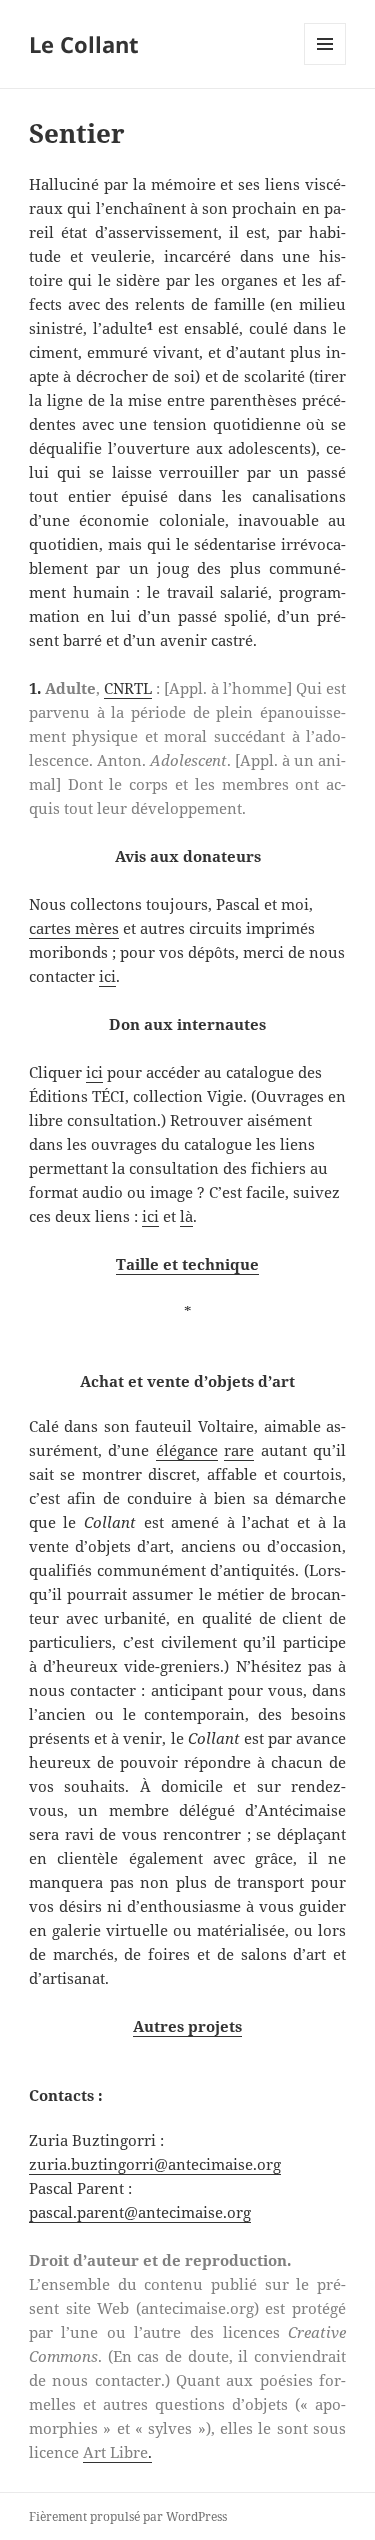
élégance (187, 1450)
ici (107, 976)
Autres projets (187, 2026)
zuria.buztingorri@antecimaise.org (155, 2164)
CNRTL (128, 688)
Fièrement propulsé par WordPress (128, 2516)
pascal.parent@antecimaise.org (140, 2212)
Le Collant (84, 44)
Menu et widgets (325, 64)
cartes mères (74, 928)
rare (239, 1450)
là (186, 1216)
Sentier (77, 133)
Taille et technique (187, 1264)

● ● ● ●

*Action item*: With the line containing "pascal.parent@antecimaise.org (140, 2212)" as the first and the last line above as the final one, copy those lines exactly and no others.

*Result*:
pascal.parent@antecimaise.org (140, 2212)
Le Collant (84, 44)
Menu et widgets (325, 64)
cartes mères (74, 928)
rare (239, 1450)
là (186, 1216)
Sentier (77, 133)
Taille et technique (187, 1264)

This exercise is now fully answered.